## What you have to do
Whenever a line of the entries below holds the string "search", copy that line and return it.

Stored items:
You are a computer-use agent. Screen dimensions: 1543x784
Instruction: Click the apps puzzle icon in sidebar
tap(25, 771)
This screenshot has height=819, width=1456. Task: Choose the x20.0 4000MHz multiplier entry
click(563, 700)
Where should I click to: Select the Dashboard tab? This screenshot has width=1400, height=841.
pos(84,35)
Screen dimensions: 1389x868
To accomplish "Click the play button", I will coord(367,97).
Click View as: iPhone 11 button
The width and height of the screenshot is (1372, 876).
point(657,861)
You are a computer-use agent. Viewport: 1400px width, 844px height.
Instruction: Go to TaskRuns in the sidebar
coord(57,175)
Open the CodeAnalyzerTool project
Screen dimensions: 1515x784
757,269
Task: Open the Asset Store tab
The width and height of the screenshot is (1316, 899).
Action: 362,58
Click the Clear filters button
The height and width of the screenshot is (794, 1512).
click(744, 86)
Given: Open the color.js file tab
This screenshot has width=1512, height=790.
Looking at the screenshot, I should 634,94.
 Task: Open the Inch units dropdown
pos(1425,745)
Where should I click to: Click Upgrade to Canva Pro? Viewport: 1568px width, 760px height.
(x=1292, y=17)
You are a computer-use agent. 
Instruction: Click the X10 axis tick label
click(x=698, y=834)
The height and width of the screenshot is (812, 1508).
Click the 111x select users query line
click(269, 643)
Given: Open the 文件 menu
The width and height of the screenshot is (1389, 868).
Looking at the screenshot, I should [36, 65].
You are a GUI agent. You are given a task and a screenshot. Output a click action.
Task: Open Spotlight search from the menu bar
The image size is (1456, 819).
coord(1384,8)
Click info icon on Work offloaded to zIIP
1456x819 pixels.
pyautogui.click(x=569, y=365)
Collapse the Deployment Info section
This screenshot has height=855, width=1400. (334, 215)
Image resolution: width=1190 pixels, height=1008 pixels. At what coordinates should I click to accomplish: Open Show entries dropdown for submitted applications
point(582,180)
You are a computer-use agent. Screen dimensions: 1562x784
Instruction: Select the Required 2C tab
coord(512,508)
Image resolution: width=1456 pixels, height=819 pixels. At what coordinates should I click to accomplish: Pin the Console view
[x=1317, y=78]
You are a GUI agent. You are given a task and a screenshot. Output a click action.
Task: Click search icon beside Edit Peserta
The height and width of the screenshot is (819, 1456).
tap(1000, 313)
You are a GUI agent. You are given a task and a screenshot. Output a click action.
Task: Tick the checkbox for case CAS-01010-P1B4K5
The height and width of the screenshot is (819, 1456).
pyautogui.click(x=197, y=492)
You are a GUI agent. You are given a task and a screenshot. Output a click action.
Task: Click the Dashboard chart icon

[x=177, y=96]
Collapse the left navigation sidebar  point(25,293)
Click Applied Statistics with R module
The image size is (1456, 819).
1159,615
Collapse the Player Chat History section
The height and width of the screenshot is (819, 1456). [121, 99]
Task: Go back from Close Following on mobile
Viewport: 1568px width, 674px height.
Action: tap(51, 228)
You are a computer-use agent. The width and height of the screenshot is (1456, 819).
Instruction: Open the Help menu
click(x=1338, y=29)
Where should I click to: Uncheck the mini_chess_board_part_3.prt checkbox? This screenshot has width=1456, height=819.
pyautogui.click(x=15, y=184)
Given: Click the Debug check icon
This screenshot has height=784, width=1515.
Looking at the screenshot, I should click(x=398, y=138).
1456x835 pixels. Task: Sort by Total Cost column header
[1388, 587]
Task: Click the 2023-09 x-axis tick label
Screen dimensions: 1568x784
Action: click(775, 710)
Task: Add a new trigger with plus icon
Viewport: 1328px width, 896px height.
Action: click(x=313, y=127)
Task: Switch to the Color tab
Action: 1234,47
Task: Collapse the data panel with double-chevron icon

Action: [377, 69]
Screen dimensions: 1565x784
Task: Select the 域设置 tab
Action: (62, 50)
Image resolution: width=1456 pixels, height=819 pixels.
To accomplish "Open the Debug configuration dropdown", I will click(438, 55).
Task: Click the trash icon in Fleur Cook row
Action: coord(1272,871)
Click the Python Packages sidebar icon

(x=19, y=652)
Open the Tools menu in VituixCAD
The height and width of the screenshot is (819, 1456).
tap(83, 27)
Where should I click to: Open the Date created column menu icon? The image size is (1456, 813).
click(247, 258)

## Task result
Task: Open Spotlight search from the menu bar
Task: Click search icon beside Edit Peserta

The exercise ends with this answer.